Ad oggi, passando attraverso numerose lezioni accademiche, da Foucault a Canetti, da Bourdieu a Scott, da Illich a Agamben, sono giunta alla conclusione che il green pass sia un valido strumento di controllo sociale, emanazione di scelte bio-politiche la cui base scientifica è ancora da dimostrare, frutto di un paradigma emergenziale e securitario, autoritario e coercitivo, promotore di evidenti effetti divisivi e discriminatori.

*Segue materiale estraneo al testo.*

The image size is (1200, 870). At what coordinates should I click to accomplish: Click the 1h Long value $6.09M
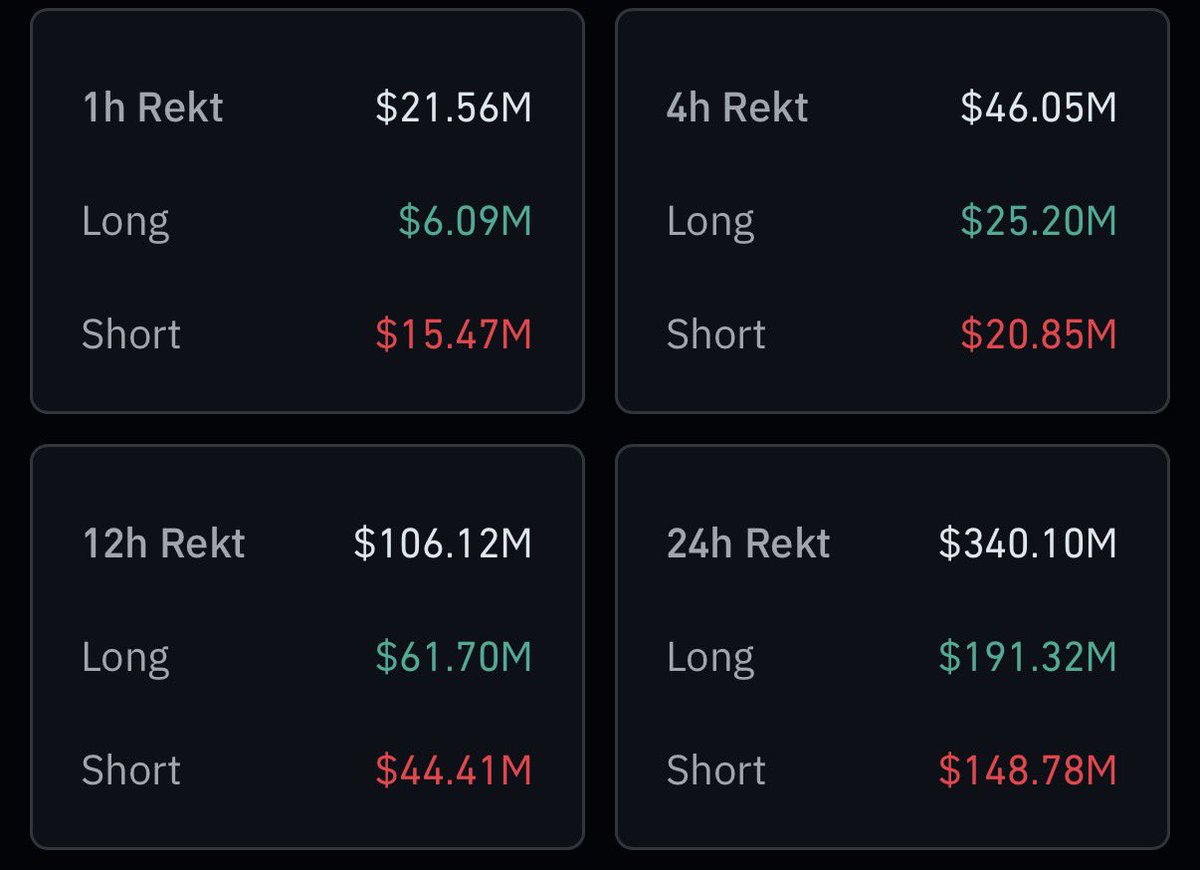465,220
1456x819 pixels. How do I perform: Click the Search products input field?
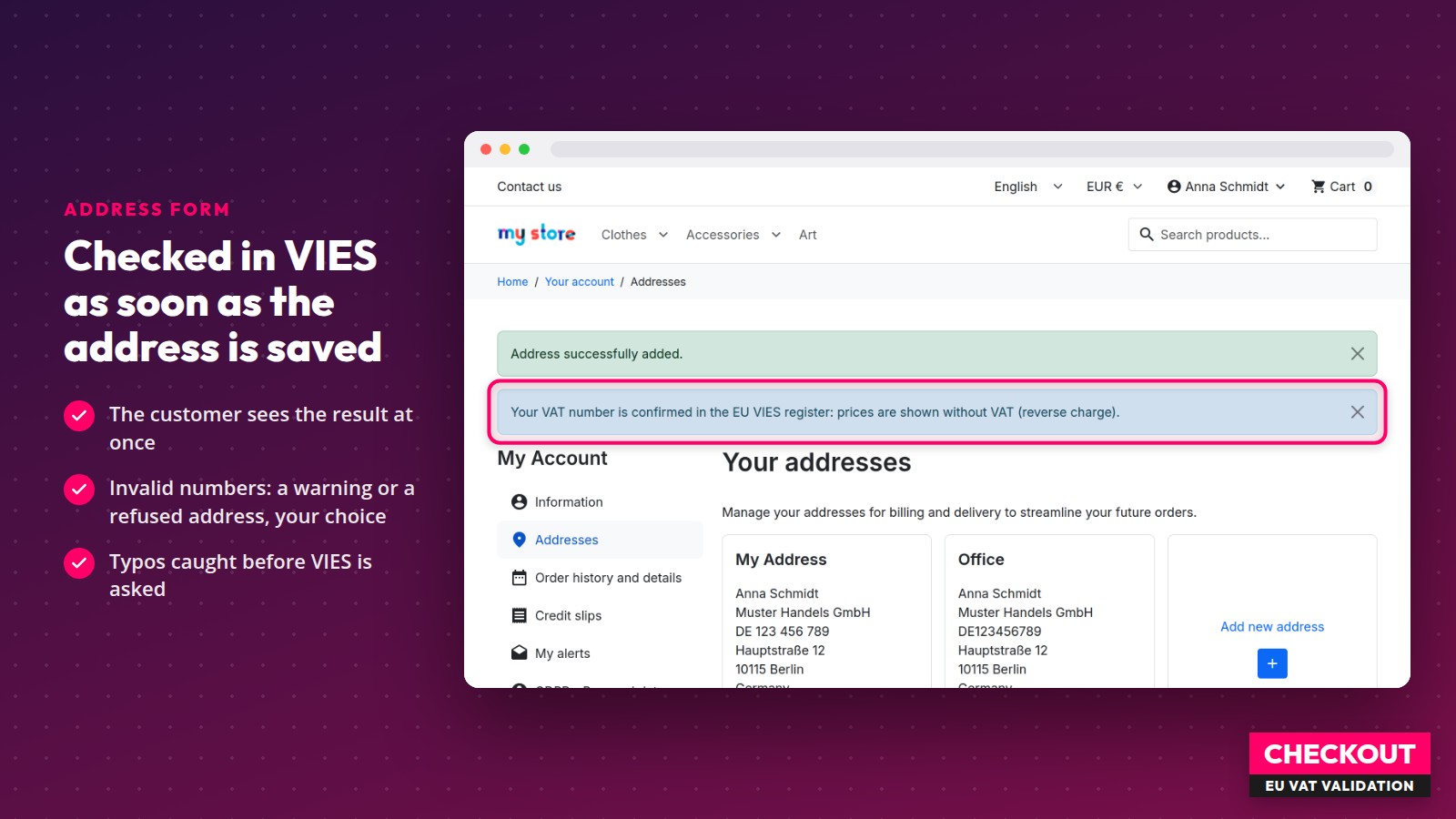[1252, 234]
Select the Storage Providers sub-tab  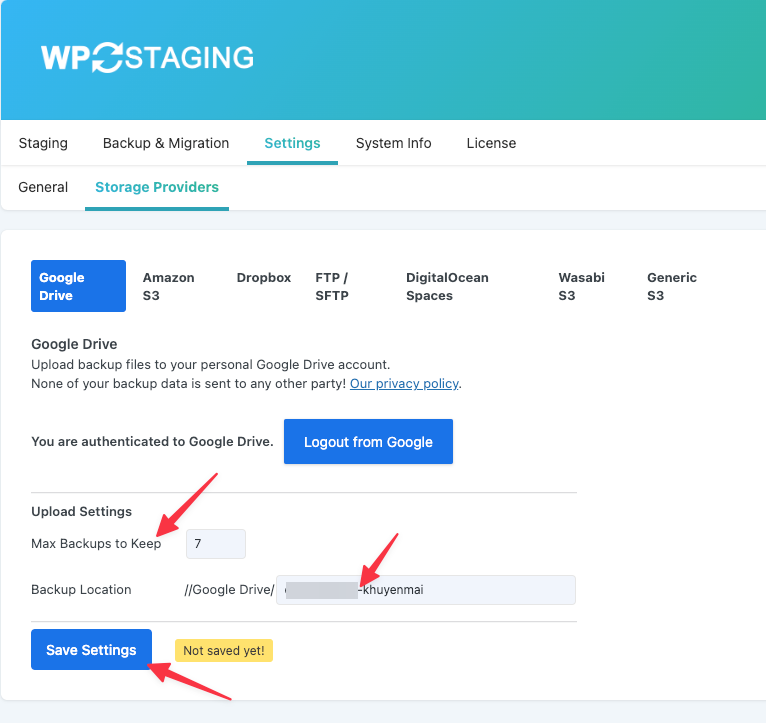[157, 187]
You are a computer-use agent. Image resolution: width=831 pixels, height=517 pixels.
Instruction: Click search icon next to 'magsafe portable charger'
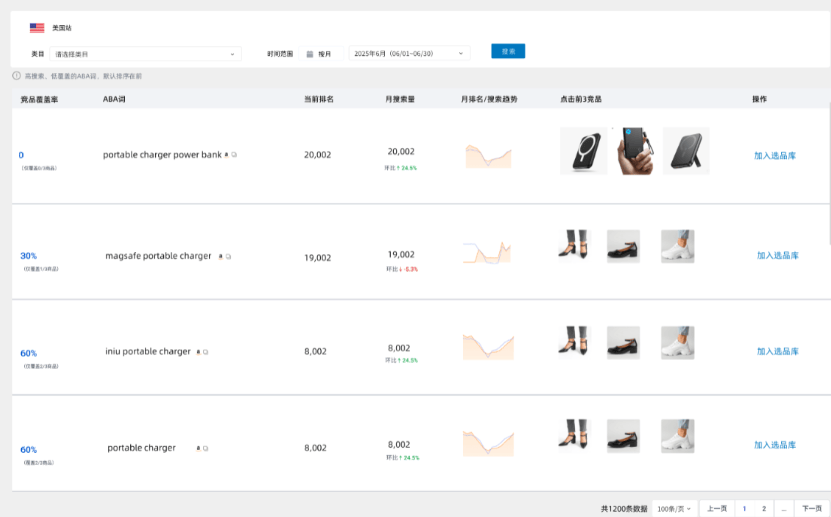[229, 257]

Scrivo queste parole senza riconoscermi in nessuna delle categorie stigmatizzanti utilizzate negli ultimi mesi, dai negazionisti ai no-vax; eppure le mie scelte fanno della mia attuale posizione un precipitato complottista condito di primitivismo e ignoranza; eppure, esse sono il frutto degli strumenti analitici che i docenti da me incontrati lungo questo percorso di crescita intellettuale mi hanno fornito di volta in volta.

Scrivo queste parole chiedendovi se è questa l’università che vogliamo, un luogo chiuso e invalicabile per chi non possiede il certificato verde – molto si potrebbe scrivere sulla sua liceità e tenuta costituzionale – uno spazio autoreferenziale incapace di applicare all’attualità il pensiero critico che insegna ai suoi studenti; un recinto di perbenismo e autocensure che fanno eco alle logiche autoritarie degli ultimi tempi, che da un lato diffonde idee inclusive e stimola la partecipazione orizzontale e dall’altro nega il diritto allo studio a chi non accetta di conformarsi a misure che ritiene repressive e corollario di precise scelte politiche, prima ancora che sanitarie.

Infine, scrivo queste parole stordita dal rumore dell’imbarazzante silenzio di un intero corpo docenti (con rarissime eccezioni ad oggi note), dalla passività dell’intelligencija del paese, dell’élite intellettuale, del cuore pulsante della ricerca e del pensiero critico, libero, autonomo.